#### TO DO:
The answer must reproduce exactly the lines from the one with "Task: Click the WordPress text under logo" through the end of the material, and it must contain no pictures.

#### RECORD EXTRACTS:

::::::::

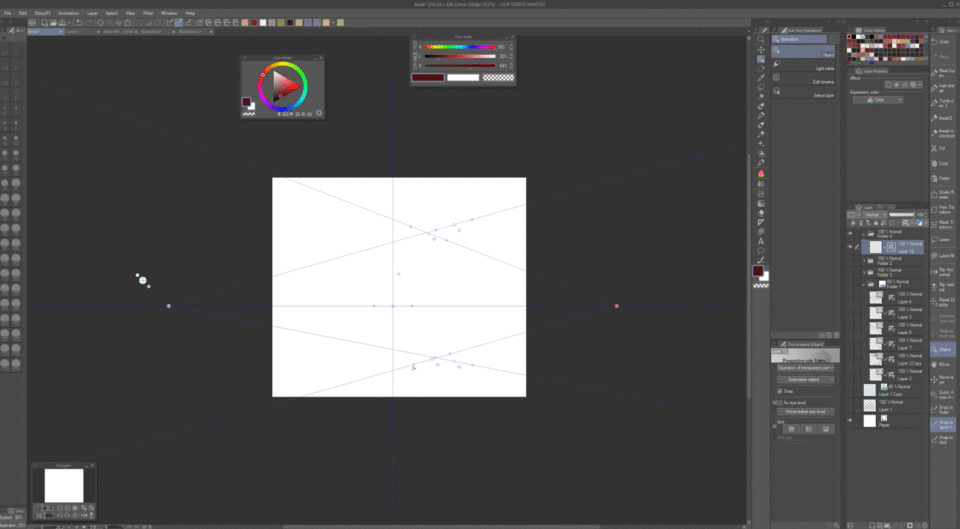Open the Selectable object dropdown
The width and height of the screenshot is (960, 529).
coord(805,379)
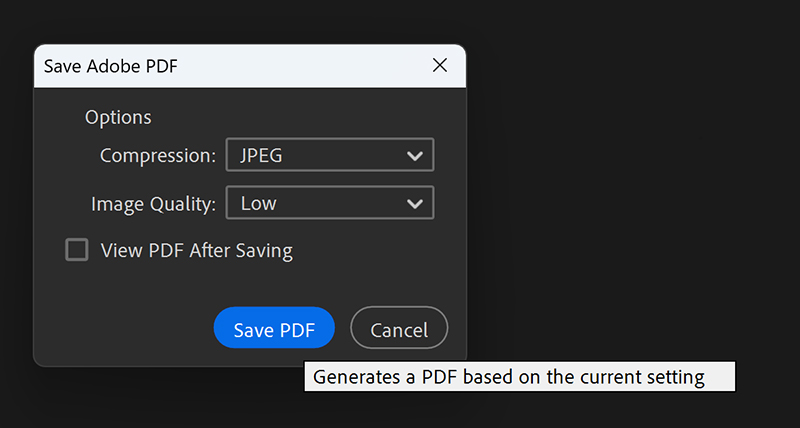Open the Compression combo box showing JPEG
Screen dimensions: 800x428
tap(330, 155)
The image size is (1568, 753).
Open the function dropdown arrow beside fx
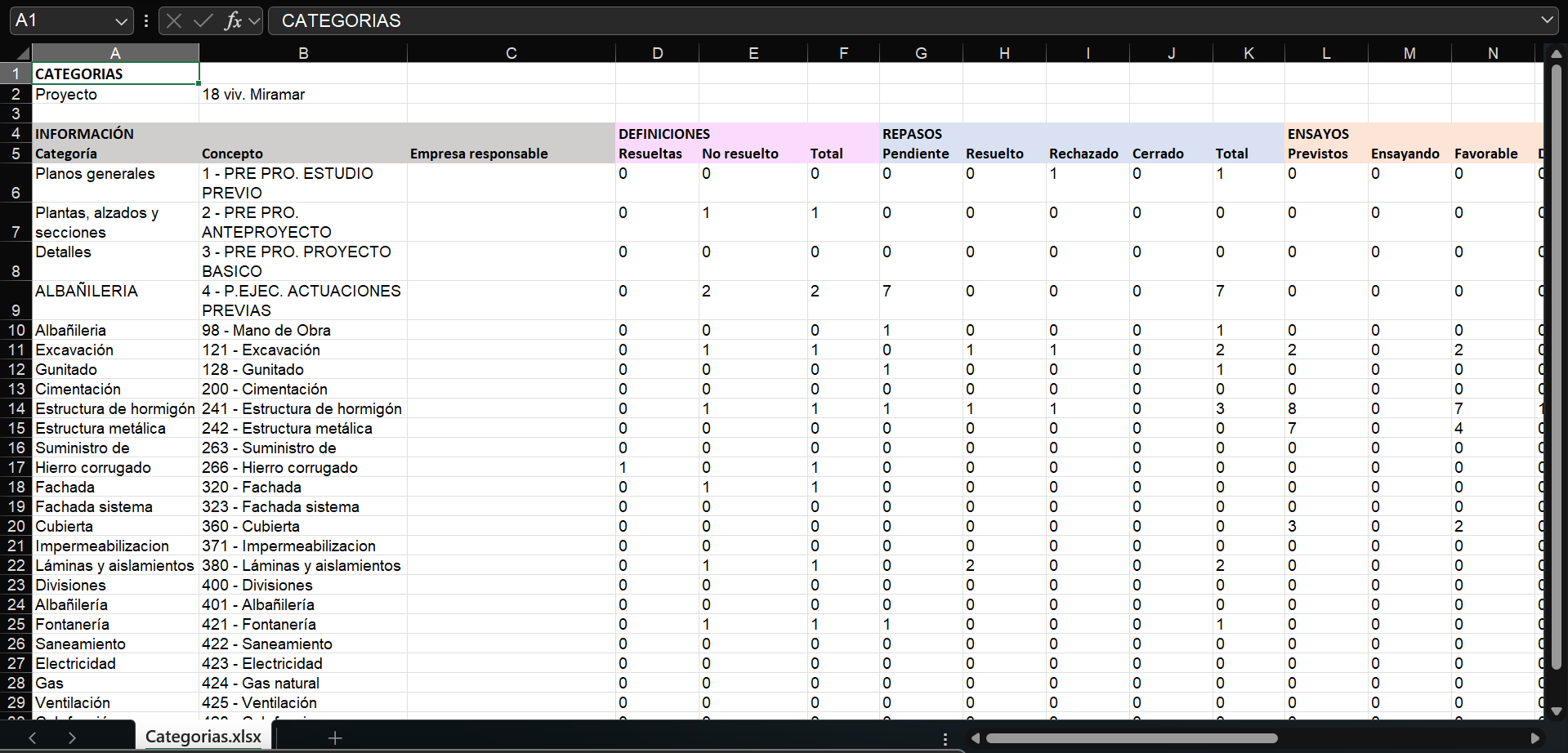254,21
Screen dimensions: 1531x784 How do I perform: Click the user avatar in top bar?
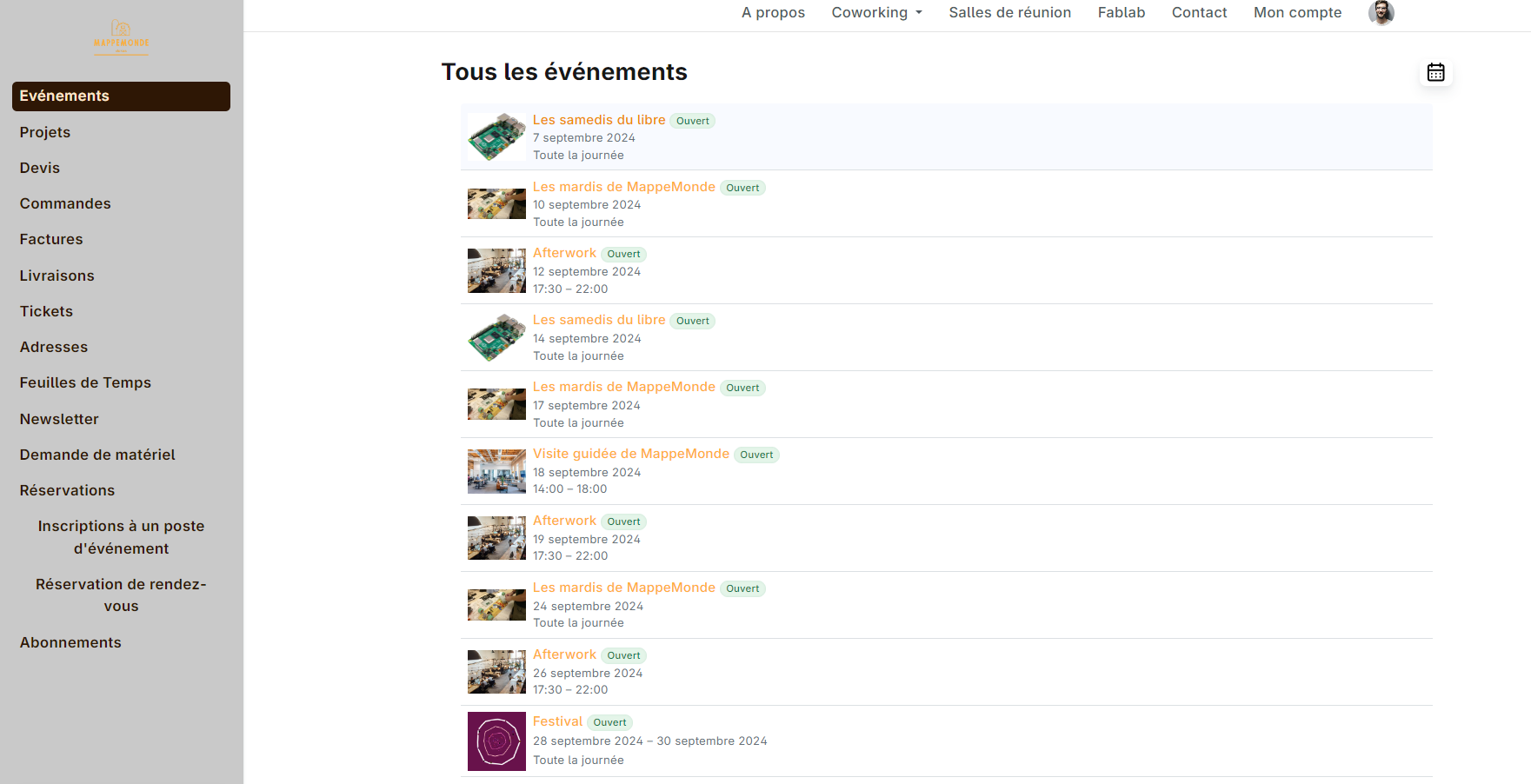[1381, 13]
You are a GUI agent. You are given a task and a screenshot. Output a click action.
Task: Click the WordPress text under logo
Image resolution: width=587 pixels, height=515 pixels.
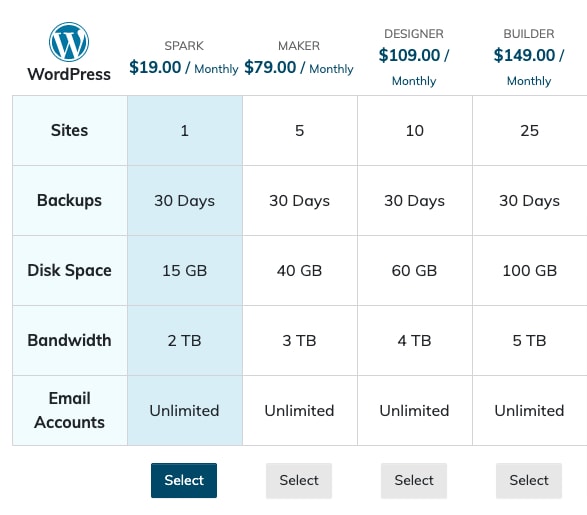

::::::::

#### RESPONSE BELOW:
Task: Click the WordPress text under logo
Image resolution: width=587 pixels, height=515 pixels.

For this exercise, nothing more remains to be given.